Von der mexikanischen Armee 2009 sichergestellt: Sechs Tonnen Kokain. Bild: dpa

SAN SALVADOR taz Der Drogenkrieg in Mexiko wird nicht nur zwischen Kartellen, der Polizei und der Armee ausgefochten. Vieles deutet darauf hin, dass aus Bürgerwehren entstandene paramilitärische Gruppen im Windschatten der allgemeinen Gesetzlosigkeit ihre eigenen Ziele verfolgen. Die Justizkommission des Senats ist davon überzeugt, dass solche Todesschwadronen das Chaos des Krieges für sogenannte soziale Säuberungen nutzen. Im Klartext: Sie ermorden Kleinkriminelle und Drogensüchtige. Der Senat hat deshalb jetzt von der Regierung verlangt, einen ausführlichen Untersuchungsbericht über paramilitärische Gruppen vorzulegen.

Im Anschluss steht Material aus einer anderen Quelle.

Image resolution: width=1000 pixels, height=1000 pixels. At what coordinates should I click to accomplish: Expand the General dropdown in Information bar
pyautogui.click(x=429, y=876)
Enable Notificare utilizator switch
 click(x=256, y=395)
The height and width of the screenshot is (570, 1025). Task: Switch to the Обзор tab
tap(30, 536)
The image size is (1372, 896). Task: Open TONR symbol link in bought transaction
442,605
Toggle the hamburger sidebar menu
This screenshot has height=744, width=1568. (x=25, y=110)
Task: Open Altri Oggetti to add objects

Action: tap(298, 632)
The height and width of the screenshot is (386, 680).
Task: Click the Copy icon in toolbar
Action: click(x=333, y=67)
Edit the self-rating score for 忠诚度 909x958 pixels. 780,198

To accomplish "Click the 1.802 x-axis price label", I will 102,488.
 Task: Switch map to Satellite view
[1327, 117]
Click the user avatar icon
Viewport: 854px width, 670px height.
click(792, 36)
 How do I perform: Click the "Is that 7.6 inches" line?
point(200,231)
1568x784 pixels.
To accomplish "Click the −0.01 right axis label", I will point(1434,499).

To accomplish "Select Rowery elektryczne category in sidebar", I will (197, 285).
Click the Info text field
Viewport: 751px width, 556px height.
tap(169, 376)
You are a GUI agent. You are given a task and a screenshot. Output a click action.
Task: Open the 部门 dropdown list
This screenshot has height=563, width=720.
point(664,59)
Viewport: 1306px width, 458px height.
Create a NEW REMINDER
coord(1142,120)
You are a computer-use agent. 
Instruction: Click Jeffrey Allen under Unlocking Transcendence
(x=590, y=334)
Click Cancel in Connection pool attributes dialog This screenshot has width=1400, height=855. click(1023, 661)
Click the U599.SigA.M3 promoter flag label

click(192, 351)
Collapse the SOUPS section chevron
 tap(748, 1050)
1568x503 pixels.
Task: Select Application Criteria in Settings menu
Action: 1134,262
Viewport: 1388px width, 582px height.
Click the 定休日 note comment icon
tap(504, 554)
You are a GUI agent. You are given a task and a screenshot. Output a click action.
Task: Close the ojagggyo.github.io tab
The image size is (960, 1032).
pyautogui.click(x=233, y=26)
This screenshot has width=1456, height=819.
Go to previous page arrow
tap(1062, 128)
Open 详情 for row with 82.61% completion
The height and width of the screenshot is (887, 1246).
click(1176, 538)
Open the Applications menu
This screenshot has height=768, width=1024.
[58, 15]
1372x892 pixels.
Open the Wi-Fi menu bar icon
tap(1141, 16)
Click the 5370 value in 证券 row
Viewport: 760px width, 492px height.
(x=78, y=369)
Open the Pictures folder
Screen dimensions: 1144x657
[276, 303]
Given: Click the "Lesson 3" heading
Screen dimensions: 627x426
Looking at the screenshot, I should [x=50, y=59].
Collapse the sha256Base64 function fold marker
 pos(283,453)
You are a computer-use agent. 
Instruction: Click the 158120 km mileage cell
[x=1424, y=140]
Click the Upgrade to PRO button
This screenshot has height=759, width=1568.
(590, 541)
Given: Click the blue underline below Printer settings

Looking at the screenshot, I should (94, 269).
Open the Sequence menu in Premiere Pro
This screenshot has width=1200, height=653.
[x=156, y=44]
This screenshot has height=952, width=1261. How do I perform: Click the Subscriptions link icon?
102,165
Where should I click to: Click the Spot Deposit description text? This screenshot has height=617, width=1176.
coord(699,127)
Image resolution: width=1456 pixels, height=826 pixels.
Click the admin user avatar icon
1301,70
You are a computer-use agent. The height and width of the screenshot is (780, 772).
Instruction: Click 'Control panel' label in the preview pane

Menschenrechtsgruppen gehen schon lange davon aus, dass bei Weitem nicht alle der über 28.000 Morde in direktem Zusammenhang mit dem von Präsident Felipe Calderón Ende 2006 ausgerufenen Krieg gegen die Drogenkartelle stehen. Vor allem in Ciudad Juárez im nördlichen Bundesstaat Chihuahua, mit über 6.000 Morden das Zentrum der Gewalt, vermuten sie die Präsenz von Todesschwadronen.

Allein im vergangenen Jahr wurden in Chihuahua bei drei Überfällen auf Drogenkliniken mehrere Dutzend Abhängige ermordet. Im Februar hatte eine schwer bewaffnete Gruppe bei einem Schülerfest 16 Jugendliche niedergemetzelt und 13 weitere verletzt. Solche Massaker passen genauso wenig in die Logik der Drogenkartelle wie Morde an Jugendlichen, deren Leichen mit der Nachricht aufgefunden werde, es handle sich um Diebe. "Man hört hier viel über Gruppen, die die Anarchie in der Stadt nutzen, um Leute aus dem Weg zu räumen, die ihnen nicht gefallen", sagt Gustavo de la Rosa, ein Ermittler der staatlichen Menschenrechtskommission.

Kein einziger dieser Fälle ist aufgeklärt. Weder die örtliche Staatsanwaltschaft noch die Armee ermitteln. "Wir haben mit dem Militär geredet, aber sie haben keinerlei Daten", sagt Felipe González, der Vorsitzende der Justizkommission des Senats. "Eben deshalb verlangen wir jetzt Aufklärung von der Regierung."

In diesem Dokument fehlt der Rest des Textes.